# [WORK TASK]
What lines below include the word "computer"? Copy each one.

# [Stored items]
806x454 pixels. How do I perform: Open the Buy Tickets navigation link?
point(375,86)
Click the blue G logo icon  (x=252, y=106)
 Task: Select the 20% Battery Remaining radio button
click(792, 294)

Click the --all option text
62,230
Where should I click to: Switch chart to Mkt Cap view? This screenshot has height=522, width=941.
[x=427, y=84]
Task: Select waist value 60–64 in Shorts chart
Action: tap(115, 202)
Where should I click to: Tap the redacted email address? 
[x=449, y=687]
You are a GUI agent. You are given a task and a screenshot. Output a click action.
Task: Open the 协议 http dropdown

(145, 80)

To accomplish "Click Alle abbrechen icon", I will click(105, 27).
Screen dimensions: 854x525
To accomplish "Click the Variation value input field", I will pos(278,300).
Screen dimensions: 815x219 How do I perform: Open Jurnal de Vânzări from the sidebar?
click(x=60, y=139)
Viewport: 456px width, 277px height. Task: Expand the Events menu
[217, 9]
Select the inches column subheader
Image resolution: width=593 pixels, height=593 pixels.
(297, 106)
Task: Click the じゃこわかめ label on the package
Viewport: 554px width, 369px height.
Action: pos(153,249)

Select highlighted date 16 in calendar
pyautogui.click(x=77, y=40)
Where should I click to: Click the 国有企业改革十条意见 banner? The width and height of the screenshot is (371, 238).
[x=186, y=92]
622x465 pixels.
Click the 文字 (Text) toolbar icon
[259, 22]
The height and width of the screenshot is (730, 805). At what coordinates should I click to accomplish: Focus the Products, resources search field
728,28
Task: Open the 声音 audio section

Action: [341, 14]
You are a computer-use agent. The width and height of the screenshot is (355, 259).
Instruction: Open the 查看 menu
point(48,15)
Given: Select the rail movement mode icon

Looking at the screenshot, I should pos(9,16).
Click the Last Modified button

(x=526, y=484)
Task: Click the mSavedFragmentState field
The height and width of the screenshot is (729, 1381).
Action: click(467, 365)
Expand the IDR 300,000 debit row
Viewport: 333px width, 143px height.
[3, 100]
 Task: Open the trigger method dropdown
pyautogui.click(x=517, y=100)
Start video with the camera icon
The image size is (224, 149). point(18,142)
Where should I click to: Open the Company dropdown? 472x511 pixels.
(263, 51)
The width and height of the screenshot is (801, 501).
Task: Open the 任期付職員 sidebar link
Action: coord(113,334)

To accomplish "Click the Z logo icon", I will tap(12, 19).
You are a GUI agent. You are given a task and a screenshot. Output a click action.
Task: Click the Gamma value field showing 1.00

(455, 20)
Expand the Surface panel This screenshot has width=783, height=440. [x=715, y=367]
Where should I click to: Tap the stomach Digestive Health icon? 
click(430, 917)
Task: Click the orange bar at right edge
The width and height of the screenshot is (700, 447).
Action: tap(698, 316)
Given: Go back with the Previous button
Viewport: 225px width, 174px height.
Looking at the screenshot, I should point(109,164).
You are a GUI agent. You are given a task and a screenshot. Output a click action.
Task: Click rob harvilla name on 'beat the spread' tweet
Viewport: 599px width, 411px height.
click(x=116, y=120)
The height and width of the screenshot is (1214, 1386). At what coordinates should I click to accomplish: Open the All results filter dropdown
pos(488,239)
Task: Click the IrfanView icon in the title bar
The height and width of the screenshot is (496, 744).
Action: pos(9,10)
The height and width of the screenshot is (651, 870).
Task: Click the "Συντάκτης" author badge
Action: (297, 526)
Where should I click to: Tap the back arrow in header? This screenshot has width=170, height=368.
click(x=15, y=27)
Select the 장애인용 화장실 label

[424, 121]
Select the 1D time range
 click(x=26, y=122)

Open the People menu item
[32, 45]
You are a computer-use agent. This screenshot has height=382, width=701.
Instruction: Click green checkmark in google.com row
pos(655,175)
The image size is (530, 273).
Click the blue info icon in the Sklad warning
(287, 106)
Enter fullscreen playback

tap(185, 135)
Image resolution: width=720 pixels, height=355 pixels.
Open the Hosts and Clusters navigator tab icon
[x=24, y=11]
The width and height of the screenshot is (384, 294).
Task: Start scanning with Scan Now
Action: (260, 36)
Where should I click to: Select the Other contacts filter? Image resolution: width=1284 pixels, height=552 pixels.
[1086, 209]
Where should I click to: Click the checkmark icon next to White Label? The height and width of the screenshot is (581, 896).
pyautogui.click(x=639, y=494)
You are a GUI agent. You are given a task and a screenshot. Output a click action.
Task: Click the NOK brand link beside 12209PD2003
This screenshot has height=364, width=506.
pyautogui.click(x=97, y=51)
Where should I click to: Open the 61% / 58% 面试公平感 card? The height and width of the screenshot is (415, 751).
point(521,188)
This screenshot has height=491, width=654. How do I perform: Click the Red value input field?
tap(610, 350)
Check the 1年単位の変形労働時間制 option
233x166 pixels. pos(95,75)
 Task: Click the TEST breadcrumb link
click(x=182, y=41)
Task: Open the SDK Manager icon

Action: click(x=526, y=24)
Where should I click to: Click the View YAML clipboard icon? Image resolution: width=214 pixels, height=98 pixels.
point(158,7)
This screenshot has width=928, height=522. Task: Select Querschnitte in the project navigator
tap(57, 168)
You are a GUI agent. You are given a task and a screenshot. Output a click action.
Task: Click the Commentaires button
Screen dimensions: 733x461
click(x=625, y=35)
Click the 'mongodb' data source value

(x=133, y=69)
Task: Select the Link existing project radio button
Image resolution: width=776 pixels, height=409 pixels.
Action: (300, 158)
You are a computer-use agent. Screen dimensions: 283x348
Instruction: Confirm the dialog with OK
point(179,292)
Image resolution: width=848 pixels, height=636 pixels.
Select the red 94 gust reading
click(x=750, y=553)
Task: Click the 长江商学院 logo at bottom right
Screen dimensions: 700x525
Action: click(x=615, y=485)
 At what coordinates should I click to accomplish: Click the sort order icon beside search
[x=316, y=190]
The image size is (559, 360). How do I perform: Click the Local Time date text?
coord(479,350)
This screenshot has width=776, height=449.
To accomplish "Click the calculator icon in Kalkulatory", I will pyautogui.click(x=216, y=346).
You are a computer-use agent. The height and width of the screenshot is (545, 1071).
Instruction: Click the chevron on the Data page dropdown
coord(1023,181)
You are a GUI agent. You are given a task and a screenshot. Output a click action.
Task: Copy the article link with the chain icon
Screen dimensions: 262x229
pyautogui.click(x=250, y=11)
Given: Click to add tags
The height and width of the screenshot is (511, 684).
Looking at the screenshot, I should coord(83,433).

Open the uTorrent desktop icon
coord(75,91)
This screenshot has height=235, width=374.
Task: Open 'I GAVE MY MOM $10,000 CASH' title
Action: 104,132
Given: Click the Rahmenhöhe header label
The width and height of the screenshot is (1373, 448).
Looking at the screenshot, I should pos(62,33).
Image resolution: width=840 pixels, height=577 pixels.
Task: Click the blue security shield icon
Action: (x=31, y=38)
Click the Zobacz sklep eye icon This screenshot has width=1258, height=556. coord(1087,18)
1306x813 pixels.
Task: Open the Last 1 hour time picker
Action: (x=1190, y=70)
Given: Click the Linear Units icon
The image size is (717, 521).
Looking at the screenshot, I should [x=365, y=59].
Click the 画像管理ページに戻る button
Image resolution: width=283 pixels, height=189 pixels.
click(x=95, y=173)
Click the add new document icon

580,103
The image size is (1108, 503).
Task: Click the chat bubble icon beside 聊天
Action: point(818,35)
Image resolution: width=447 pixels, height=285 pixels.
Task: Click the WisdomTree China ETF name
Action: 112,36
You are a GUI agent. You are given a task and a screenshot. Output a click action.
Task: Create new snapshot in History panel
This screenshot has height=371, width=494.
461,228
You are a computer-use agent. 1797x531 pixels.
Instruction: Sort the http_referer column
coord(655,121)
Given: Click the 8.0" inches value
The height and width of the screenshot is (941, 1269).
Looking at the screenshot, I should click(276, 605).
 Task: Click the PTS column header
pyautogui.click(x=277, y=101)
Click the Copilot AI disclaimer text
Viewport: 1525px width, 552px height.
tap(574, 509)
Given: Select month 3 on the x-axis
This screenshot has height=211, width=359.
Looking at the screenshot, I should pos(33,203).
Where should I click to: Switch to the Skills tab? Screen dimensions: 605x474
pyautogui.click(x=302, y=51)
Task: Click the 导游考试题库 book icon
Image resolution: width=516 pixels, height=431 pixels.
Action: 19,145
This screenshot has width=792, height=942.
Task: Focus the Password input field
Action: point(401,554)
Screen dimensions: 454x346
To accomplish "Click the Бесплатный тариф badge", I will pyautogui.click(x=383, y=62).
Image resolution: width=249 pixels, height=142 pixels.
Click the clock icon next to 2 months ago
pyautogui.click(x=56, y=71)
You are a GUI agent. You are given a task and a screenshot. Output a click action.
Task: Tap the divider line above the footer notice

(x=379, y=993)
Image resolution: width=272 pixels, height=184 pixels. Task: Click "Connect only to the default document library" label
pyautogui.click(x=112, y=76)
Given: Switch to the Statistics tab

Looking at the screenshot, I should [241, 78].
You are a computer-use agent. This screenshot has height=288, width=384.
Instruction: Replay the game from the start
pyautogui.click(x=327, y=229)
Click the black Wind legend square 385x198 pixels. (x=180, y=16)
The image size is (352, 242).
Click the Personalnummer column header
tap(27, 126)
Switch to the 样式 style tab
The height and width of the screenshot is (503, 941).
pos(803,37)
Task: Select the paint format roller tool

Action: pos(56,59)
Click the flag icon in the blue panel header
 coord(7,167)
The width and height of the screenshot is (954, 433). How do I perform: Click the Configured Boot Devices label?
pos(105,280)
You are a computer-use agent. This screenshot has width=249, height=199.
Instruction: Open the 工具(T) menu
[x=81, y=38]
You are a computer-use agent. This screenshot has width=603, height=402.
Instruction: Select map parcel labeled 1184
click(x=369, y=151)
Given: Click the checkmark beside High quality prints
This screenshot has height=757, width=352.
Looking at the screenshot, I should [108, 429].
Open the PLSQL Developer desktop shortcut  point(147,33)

# [RESPONSE AREA]
You are a computer-use agent. The width and height of the screenshot is (355, 259).
You are a computer-use agent. This screenshot has height=382, width=701.
You are a computer-use agent. Screen dimensions: 283x348
You are a computer-use agent. The height and width of the screenshot is (545, 1071).
You are a computer-use agent. 1797x531 pixels.
You are a computer-use agent. This screenshot has height=288, width=384.
You are a computer-use agent. This screenshot has width=249, height=199.
You are a computer-use agent. This screenshot has width=603, height=402.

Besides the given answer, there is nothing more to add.